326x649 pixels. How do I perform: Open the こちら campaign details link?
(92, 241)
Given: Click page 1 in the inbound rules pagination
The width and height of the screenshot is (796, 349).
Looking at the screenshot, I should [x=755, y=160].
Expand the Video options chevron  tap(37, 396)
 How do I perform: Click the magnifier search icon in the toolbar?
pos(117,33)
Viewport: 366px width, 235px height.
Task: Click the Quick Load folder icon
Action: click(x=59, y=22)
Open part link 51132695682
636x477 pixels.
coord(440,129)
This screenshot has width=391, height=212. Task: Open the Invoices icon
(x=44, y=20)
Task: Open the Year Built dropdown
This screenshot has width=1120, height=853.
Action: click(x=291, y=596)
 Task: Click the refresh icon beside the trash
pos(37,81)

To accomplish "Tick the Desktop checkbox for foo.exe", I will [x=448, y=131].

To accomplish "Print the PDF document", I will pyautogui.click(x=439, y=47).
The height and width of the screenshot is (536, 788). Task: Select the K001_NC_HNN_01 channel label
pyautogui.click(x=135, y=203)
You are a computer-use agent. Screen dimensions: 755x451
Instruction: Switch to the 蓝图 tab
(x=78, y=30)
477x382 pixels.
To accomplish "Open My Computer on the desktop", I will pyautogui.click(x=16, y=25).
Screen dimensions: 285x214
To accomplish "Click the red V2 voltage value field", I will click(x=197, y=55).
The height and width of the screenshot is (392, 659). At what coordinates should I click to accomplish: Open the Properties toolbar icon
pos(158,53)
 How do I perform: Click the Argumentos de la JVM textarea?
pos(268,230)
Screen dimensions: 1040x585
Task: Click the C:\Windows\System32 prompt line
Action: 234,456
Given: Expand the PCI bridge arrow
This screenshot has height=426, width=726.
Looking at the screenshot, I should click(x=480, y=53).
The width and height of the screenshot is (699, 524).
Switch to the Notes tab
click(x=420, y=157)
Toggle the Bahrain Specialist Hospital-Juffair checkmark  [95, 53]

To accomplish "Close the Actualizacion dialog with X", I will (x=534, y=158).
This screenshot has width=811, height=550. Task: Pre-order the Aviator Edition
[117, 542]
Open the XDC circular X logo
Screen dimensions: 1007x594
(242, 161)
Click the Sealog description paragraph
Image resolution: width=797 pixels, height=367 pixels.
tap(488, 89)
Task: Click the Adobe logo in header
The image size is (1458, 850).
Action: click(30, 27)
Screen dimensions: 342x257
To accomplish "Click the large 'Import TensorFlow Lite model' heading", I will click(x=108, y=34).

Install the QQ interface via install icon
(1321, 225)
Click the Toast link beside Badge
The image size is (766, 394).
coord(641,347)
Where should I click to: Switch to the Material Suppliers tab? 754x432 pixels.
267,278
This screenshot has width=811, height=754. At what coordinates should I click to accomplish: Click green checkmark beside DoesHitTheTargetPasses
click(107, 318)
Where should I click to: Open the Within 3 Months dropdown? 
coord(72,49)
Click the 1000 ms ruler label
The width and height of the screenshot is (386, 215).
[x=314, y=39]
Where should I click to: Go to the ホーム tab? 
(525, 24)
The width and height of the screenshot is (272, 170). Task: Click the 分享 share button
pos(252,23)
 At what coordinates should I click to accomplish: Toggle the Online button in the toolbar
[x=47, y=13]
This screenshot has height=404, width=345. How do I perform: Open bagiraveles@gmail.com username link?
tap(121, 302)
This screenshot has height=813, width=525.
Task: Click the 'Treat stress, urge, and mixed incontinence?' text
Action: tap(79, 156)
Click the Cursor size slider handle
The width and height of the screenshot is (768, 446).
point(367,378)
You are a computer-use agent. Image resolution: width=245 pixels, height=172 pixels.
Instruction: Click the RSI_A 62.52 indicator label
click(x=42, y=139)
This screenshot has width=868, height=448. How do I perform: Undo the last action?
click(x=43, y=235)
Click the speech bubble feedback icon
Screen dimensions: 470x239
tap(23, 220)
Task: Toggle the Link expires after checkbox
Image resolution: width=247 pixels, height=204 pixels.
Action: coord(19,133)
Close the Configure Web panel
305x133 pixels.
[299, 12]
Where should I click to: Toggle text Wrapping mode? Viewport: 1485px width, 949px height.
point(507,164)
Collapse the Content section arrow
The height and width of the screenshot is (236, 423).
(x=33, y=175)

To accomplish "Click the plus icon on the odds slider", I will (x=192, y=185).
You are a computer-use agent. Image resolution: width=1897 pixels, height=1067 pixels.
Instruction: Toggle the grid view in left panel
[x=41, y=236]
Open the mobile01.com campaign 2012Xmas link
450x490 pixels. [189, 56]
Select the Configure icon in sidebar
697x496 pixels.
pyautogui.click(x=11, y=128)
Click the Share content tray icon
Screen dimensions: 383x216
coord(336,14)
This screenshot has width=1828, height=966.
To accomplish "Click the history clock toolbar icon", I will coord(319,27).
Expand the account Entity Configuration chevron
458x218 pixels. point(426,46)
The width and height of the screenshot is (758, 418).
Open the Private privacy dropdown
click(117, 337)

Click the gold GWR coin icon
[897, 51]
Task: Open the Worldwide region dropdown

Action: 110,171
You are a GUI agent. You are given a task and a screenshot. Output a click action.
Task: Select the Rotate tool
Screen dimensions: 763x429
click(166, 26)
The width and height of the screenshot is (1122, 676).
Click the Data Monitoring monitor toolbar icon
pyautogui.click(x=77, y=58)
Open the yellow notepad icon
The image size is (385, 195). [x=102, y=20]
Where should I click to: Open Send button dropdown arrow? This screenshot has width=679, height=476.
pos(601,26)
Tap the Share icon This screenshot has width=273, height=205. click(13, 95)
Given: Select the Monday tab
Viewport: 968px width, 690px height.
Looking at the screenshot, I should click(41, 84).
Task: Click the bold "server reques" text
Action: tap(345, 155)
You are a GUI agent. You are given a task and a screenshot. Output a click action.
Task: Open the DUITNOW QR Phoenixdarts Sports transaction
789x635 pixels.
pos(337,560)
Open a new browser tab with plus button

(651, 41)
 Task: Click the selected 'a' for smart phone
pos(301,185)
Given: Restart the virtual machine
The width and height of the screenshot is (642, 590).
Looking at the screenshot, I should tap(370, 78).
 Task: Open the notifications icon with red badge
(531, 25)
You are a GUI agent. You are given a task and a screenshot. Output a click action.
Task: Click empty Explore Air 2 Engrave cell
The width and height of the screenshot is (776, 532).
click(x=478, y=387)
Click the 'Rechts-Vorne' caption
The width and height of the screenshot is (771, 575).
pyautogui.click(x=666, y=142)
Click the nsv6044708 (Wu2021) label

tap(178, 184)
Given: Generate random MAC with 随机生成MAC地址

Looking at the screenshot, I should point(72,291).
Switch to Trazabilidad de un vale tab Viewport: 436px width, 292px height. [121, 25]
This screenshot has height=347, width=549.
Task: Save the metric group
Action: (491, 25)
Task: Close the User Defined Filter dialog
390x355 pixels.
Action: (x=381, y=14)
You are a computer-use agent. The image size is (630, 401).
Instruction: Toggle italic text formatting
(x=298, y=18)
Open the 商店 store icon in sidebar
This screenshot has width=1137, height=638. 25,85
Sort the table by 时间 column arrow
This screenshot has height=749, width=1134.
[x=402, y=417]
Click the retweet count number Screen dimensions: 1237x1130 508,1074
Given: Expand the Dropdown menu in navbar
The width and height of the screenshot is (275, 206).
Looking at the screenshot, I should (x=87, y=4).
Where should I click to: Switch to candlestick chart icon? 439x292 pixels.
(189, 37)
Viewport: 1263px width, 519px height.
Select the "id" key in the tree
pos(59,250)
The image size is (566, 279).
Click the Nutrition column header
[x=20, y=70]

#### EXERCISE BRIEF:
All the records, as written, must be given again.

#### PROBLEM SOLUTION:
326x649 pixels. How do I perform: Open the こちら campaign details link?
(92, 241)
Given: Click page 1 in the inbound rules pagination
The width and height of the screenshot is (796, 349).
Looking at the screenshot, I should [x=755, y=160].
Expand the Video options chevron  tap(37, 396)
 How do I perform: Click the magnifier search icon in the toolbar?
pos(117,33)
Viewport: 366px width, 235px height.
Task: Click the Quick Load folder icon
Action: click(x=59, y=22)
Open part link 51132695682
636x477 pixels.
coord(440,129)
This screenshot has width=391, height=212. Task: Open the Invoices icon
(x=44, y=20)
Task: Open the Year Built dropdown
This screenshot has width=1120, height=853.
Action: click(x=291, y=596)
 Task: Click the refresh icon beside the trash
pos(37,81)

To accomplish "Tick the Desktop checkbox for foo.exe", I will [x=448, y=131].

To accomplish "Print the PDF document", I will pyautogui.click(x=439, y=47).
The height and width of the screenshot is (536, 788). Task: Select the K001_NC_HNN_01 channel label
pyautogui.click(x=135, y=203)
You are a computer-use agent. Screen dimensions: 755x451
Instruction: Switch to the 蓝图 tab
(x=78, y=30)
477x382 pixels.
To accomplish "Open My Computer on the desktop", I will pyautogui.click(x=16, y=25).
Screen dimensions: 285x214
To accomplish "Click the red V2 voltage value field", I will click(x=197, y=55).
The height and width of the screenshot is (392, 659). At what coordinates should I click to accomplish: Open the Properties toolbar icon
pos(158,53)
 How do I perform: Click the Argumentos de la JVM textarea?
pos(268,230)
Screen dimensions: 1040x585
Task: Click the C:\Windows\System32 prompt line
Action: 234,456
Given: Expand the PCI bridge arrow
This screenshot has height=426, width=726.
Looking at the screenshot, I should click(x=480, y=53).
The width and height of the screenshot is (699, 524).
Switch to the Notes tab
click(x=420, y=157)
Toggle the Bahrain Specialist Hospital-Juffair checkmark  [95, 53]

To accomplish "Close the Actualizacion dialog with X", I will (x=534, y=158).
This screenshot has width=811, height=550. Task: Pre-order the Aviator Edition
[117, 542]
Open the XDC circular X logo
Screen dimensions: 1007x594
(242, 161)
Click the Sealog description paragraph
Image resolution: width=797 pixels, height=367 pixels.
tap(488, 89)
Task: Click the Adobe logo in header
The image size is (1458, 850).
Action: click(30, 27)
Screen dimensions: 342x257
To accomplish "Click the large 'Import TensorFlow Lite model' heading", I will click(x=108, y=34).

Install the QQ interface via install icon
(1321, 225)
Click the Toast link beside Badge
The image size is (766, 394).
coord(641,347)
Where should I click to: Switch to the Material Suppliers tab? 754x432 pixels.
267,278
This screenshot has width=811, height=754. At what coordinates should I click to accomplish: Click green checkmark beside DoesHitTheTargetPasses
click(107, 318)
Where should I click to: Open the Within 3 Months dropdown? 
coord(72,49)
Click the 1000 ms ruler label
The width and height of the screenshot is (386, 215).
[x=314, y=39]
Where should I click to: Go to the ホーム tab? 
(525, 24)
The width and height of the screenshot is (272, 170). Task: Click the 分享 share button
pos(252,23)
 At what coordinates should I click to accomplish: Toggle the Online button in the toolbar
[x=47, y=13]
This screenshot has height=404, width=345. How do I perform: Open bagiraveles@gmail.com username link?
tap(121, 302)
This screenshot has height=813, width=525.
Task: Click the 'Treat stress, urge, and mixed incontinence?' text
Action: tap(79, 156)
Click the Cursor size slider handle
The width and height of the screenshot is (768, 446).
point(367,378)
You are a computer-use agent. Image resolution: width=245 pixels, height=172 pixels.
Instruction: Click the RSI_A 62.52 indicator label
click(x=42, y=139)
This screenshot has width=868, height=448. How do I perform: Undo the last action?
click(x=43, y=235)
Click the speech bubble feedback icon
Screen dimensions: 470x239
tap(23, 220)
Task: Toggle the Link expires after checkbox
Image resolution: width=247 pixels, height=204 pixels.
Action: coord(19,133)
Close the Configure Web panel
305x133 pixels.
[299, 12]
Where should I click to: Toggle text Wrapping mode? Viewport: 1485px width, 949px height.
point(507,164)
Collapse the Content section arrow
The height and width of the screenshot is (236, 423).
(x=33, y=175)

To accomplish "Click the plus icon on the odds slider", I will (x=192, y=185).
You are a computer-use agent. Image resolution: width=1897 pixels, height=1067 pixels.
Instruction: Toggle the grid view in left panel
[x=41, y=236]
Open the mobile01.com campaign 2012Xmas link
450x490 pixels. [189, 56]
Select the Configure icon in sidebar
697x496 pixels.
pyautogui.click(x=11, y=128)
Click the Share content tray icon
Screen dimensions: 383x216
coord(336,14)
This screenshot has width=1828, height=966.
To accomplish "Click the history clock toolbar icon", I will coord(319,27).
Expand the account Entity Configuration chevron
458x218 pixels. point(426,46)
The width and height of the screenshot is (758, 418).
Open the Private privacy dropdown
click(117, 337)

Click the gold GWR coin icon
[897, 51]
Task: Open the Worldwide region dropdown

Action: 110,171
You are a GUI agent. You are given a task and a screenshot. Output a click action.
Task: Select the Rotate tool
Screen dimensions: 763x429
click(166, 26)
The width and height of the screenshot is (1122, 676).
Click the Data Monitoring monitor toolbar icon
pyautogui.click(x=77, y=58)
Open the yellow notepad icon
The image size is (385, 195). [x=102, y=20]
Where should I click to: Open Send button dropdown arrow? This screenshot has width=679, height=476.
pos(601,26)
Tap the Share icon This screenshot has width=273, height=205. click(13, 95)
Given: Select the Monday tab
Viewport: 968px width, 690px height.
Looking at the screenshot, I should click(41, 84).
Task: Click the bold "server reques" text
Action: tap(345, 155)
You are a GUI agent. You are given a task and a screenshot. Output a click action.
Task: Open the DUITNOW QR Phoenixdarts Sports transaction
789x635 pixels.
pos(337,560)
Open a new browser tab with plus button

(651, 41)
 Task: Click the selected 'a' for smart phone
pos(301,185)
Given: Restart the virtual machine
The width and height of the screenshot is (642, 590).
Looking at the screenshot, I should tap(370, 78).
 Task: Open the notifications icon with red badge
(531, 25)
You are a GUI agent. You are given a task and a screenshot. Output a click action.
Task: Click empty Explore Air 2 Engrave cell
The width and height of the screenshot is (776, 532).
click(x=478, y=387)
Click the 'Rechts-Vorne' caption
The width and height of the screenshot is (771, 575).
pyautogui.click(x=666, y=142)
Click the nsv6044708 (Wu2021) label

tap(178, 184)
Given: Generate random MAC with 随机生成MAC地址

Looking at the screenshot, I should point(72,291).
Switch to Trazabilidad de un vale tab Viewport: 436px width, 292px height. [121, 25]
This screenshot has height=347, width=549.
Task: Save the metric group
Action: (491, 25)
Task: Close the User Defined Filter dialog
390x355 pixels.
Action: (x=381, y=14)
You are a computer-use agent. The image size is (630, 401).
Instruction: Toggle italic text formatting
(x=298, y=18)
Open the 商店 store icon in sidebar
This screenshot has width=1137, height=638. 25,85
Sort the table by 时间 column arrow
This screenshot has height=749, width=1134.
[x=402, y=417]
Click the retweet count number Screen dimensions: 1237x1130 508,1074
Given: Expand the Dropdown menu in navbar
The width and height of the screenshot is (275, 206).
Looking at the screenshot, I should (x=87, y=4).
Where should I click to: Switch to candlestick chart icon? 439x292 pixels.
(189, 37)
Viewport: 1263px width, 519px height.
Select the "id" key in the tree
pos(59,250)
The image size is (566, 279).
Click the Nutrition column header
[x=20, y=70]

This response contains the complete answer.